Setiap ada pemberontakan selalu dipelopori guru thariqah, haji, ulama dari pesantren, sudah, tiga itu yang jadi 'biang kerok' pemberontakan kompeni, sampai membuat kompeni kewalahan," Penulis buku “Atlas Wali Songo” itu menambahkan, para kolonialis sampai kebingungan karena setiap ada warga pribumi pulang dari tanah suci Mekkah selalu terjadi pemberontakan.
"Tidak ada pemberontakan yang tidak melibatkan haji, terutama kiai haji dari pesantren-pesantren itu,". Untuk memudahkan pengawasan, pada tahun 1916 penjajah mengeluarkan keputusan Ordonansi Haji yaitu setiap orang yang pulang dari haji wajib menggunakan gelar ‘haji’ supaya gampang diawasi intelijen. Sejak 1916 itulah setiap orang Indonesia yang pulang dari luar negeri diberi gelar haji," ujar Agus.

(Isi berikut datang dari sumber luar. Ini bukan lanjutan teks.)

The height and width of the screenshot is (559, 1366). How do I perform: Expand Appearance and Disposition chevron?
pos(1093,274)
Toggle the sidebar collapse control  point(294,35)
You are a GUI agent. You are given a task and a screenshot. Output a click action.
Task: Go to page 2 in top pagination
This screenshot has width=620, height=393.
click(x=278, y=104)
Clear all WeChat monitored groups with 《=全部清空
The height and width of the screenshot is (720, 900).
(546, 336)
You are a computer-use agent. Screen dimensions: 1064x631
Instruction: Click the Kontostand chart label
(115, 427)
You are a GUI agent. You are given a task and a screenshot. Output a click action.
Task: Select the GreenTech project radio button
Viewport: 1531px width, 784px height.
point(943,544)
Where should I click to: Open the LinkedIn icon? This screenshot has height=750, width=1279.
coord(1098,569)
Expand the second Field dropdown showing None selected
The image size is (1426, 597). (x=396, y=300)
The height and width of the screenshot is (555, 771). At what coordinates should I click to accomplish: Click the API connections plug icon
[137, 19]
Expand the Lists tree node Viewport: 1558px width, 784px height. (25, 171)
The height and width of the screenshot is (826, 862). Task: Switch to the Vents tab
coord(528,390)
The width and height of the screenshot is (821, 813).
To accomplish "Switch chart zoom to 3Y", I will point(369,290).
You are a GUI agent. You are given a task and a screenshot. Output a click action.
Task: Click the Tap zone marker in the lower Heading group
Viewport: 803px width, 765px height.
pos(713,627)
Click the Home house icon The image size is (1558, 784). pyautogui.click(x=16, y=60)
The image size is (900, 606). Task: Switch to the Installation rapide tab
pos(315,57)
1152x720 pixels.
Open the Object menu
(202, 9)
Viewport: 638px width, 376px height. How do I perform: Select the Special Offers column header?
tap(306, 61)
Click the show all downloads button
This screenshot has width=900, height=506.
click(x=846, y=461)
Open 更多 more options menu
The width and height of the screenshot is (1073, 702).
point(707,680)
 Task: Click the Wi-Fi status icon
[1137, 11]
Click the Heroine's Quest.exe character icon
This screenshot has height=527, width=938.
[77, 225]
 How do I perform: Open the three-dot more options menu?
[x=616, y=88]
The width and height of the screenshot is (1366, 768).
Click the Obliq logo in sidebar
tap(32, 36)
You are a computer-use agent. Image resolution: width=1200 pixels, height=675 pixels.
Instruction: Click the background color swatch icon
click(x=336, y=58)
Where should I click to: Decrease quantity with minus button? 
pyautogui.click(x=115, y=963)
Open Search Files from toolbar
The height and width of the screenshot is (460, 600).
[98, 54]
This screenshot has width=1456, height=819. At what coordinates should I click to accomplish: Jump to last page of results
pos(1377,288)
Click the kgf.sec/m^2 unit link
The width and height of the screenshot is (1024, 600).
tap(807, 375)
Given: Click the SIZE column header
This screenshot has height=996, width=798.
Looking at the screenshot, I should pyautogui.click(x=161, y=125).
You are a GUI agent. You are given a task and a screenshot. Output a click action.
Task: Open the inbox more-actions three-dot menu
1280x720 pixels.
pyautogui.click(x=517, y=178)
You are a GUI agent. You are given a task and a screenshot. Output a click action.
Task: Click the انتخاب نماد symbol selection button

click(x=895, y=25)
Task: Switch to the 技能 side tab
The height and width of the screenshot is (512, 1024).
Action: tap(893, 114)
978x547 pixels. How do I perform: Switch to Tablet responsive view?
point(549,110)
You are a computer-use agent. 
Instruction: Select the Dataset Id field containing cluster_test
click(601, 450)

Dengan demikian,memang sangat tidak wajar ketika kita memaksakan diri menunaikan ibadah haji hanya karena ingin dipanggil ‘Aji’ atau ‘Puang Aji’ sebagai simbol strata sosial yang tinggi. Niat sudah seharusnyalah menjadi hal pertama yang harus dimatangkan sebelum melaksanakan ibadah haji. Bahkan niat dalam melaksanakan ibadah haji ini secara gamblang disebut dalam QS. al-Baqarah [2] :196 Dan sempurnakanlah ibadah haji dan umrah karena Allah...Semoga jamaah haji kita menjadi haji yang mabrur. Amin. Wallahu A’lam Bishshawab.